> [Page excerpt]:
>>

All U.S. presidents since Richard Nixon (and including him) swore they would reduce or eliminate U.S. dependence on foreign oil. All failed except Jimmy Carter, who reduced crude oil imports from 8.6 million barrels per day to 4.3 million in 1982. (This extended into Reagan’s administration for two years.)
Today we import 61 percent of our crude oil, approximately 10.5 million barrels per day. However, if one looks more deeply into oil statistics, they tell a scarier tale. The United States’ crude oil production peaked about 1970, including Alaskan oil, which has also peaked and is tailing off. Our gasoline consumption continues to climb, and average gas mileage per vehicle has worsened, from 22.1 mpg to 20.4 mpg.
The most startling data concern the number of oil wells, output per well, and cost per barrel to produce crude oil. These figures are from 1979, when Iraq was still producing 3.4 million barrels per day:
From these data we can conclude that Iraq is now what West Texas was back in the 1930s: A desert sitting on top of a lake of oil just waiting to gush. Since 1979, Iraq’s oil production has significantly fallen, because of its war with Iran, the first Gulf War, UN Sanctions, rotting infrastructure and the recent war. (At worst, Iraq’s production got as low as 250,000 barrels per day during the recent war, but may have risen to approximately 1 million now.) However, the 1980s and ’90s were a go-go period in the United States, so we’ve gone through 140 billion barrels of oil since 1979! In 2003, the United States is just about tapped out.

<<

> [Exercise instructions]: Pick up the passage on U.S. dependence on foreign oil after its final sentence and carry it forward in the same style.

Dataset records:
>>

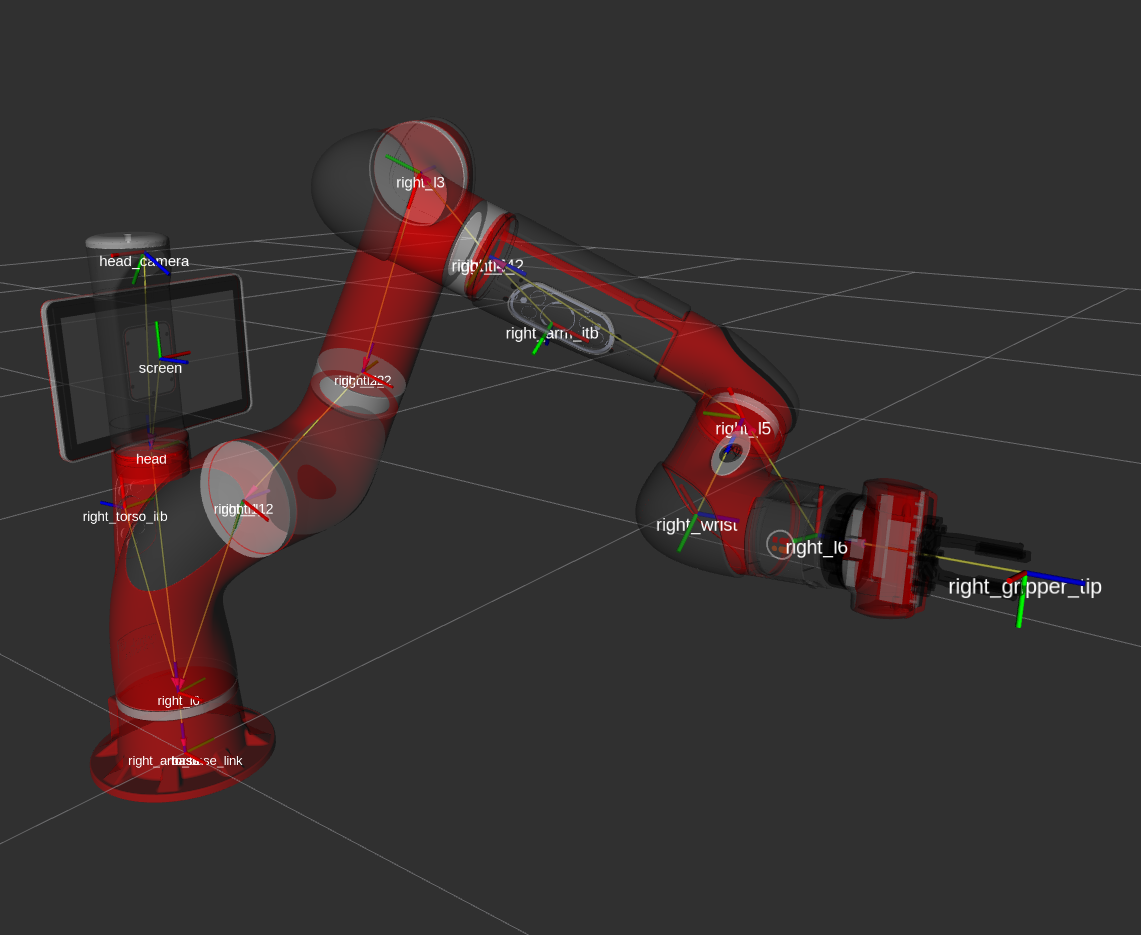Screen dimensions: 1141x935
Task: Click the right_wrist frame label
Action: [x=696, y=525]
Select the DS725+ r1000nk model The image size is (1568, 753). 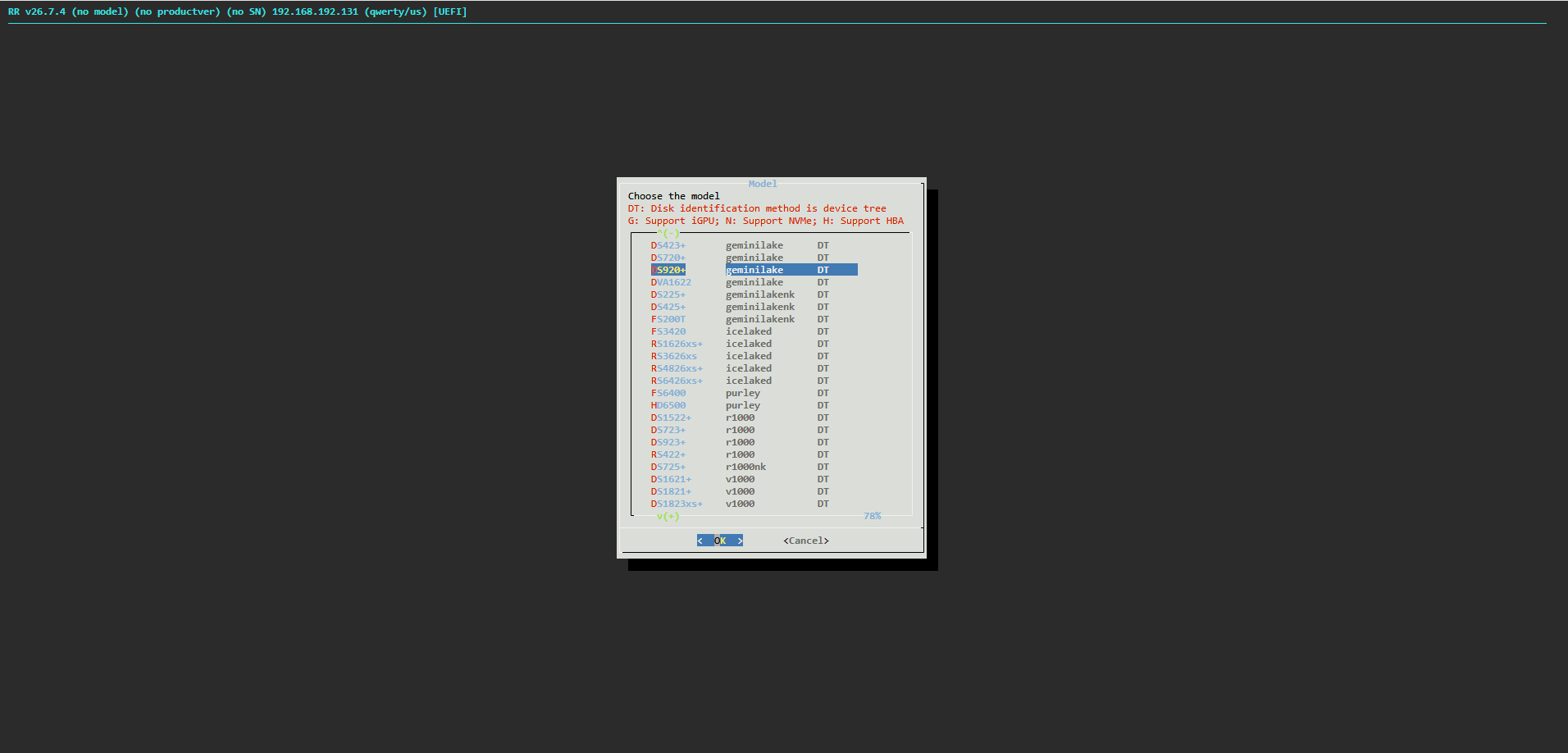(x=754, y=467)
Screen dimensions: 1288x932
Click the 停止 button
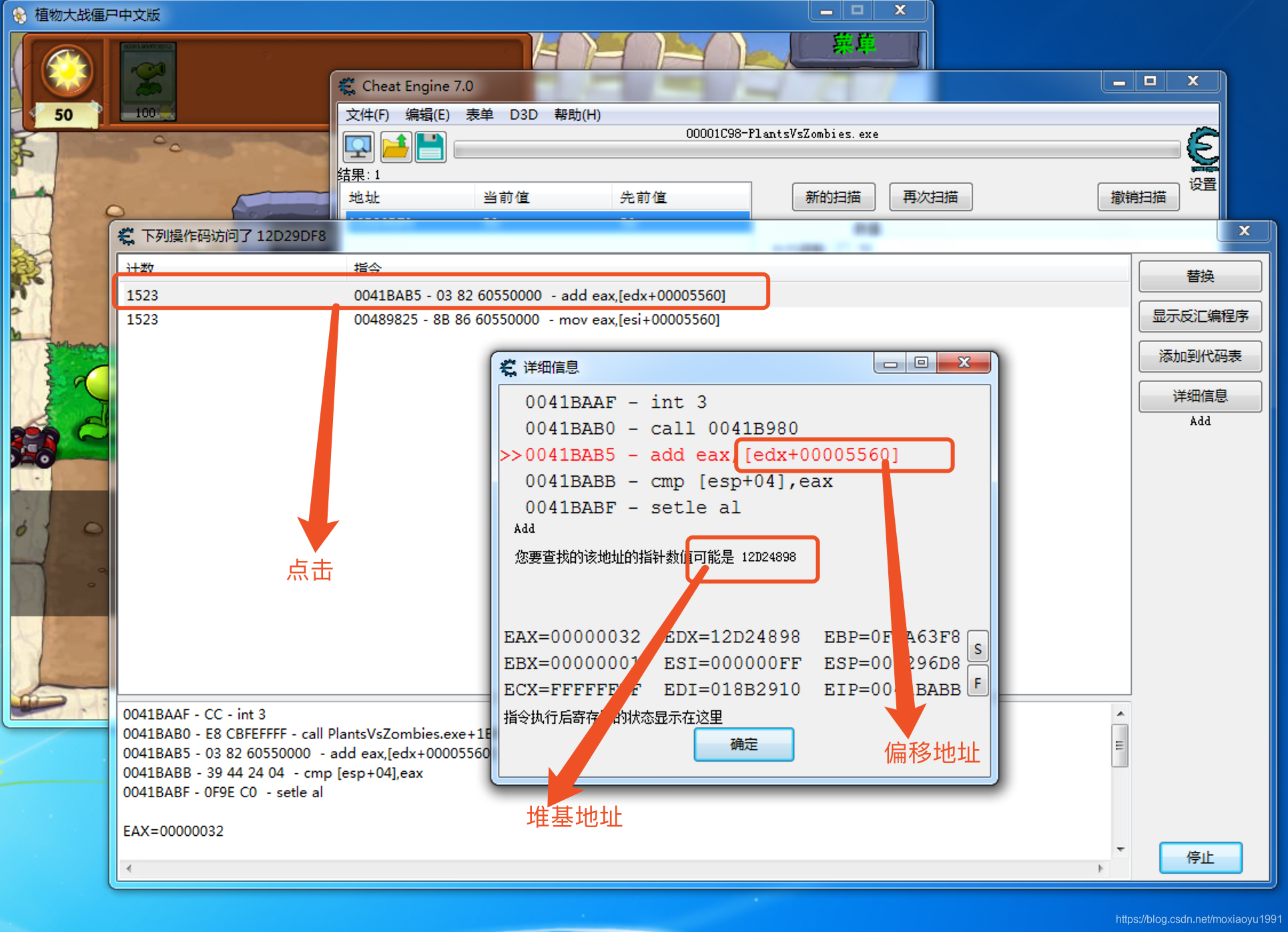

<<

> [Result]:
When Secretary of Defense Donald Rumsfeld adamantly exclaimed, “The war has nothing to do with oil, literally nothing to do with oil,” he was telling a horrific lie, which, sadly, many Americans believe.
Early in the war, U.S. troops rapidly surrounded the Rumaila oil field, Kirkuk oil fields and the Oil Ministry in Baghdad, leaving the Ministry of Religious Affairs, the National Museum of Antiquities, and hospitals to be looted. Those were our clear priorities.
Military facts provide compelling evidence. Since the end of the Cold War, the United States has closed 106 major bases at home, 32 bases in Europe and nine in East Asia. However, we have created 15 major new bases, all in the Middle East, basically surrounding oil fields that hold two thirds of the world’s supply. An intelligent person could ask: “If the Middle Eastern countries consisted of nothing but sand, plains and mountains, would the United States have any presence there at all?”
Halliburton Oil, formerly headed by Vice President Dick Cheney, and Bechtel Corp., have been awarded $800 million worth of contracts, without competitive bidding, to get Iraq’s oil flowing again. Corporate cronies of President Bush clearly expect to make a killing by pumping and selling Iraq’s oil, which will likely be re-privatized (Saddam did succeed in nationalizing Iraq’s oil) and controlled strictly by American and British companies. OPEC could be superceded if production in Iraq attained 12 million barrels per day. Politically, we could disengage from the shaky government of Saudi Arabia, telling them “We don’t need your oil, because we’re getting cheaper stuff next door!” (Paul Wolfowitz hinted at this in a recent Esquire article). This sounds great!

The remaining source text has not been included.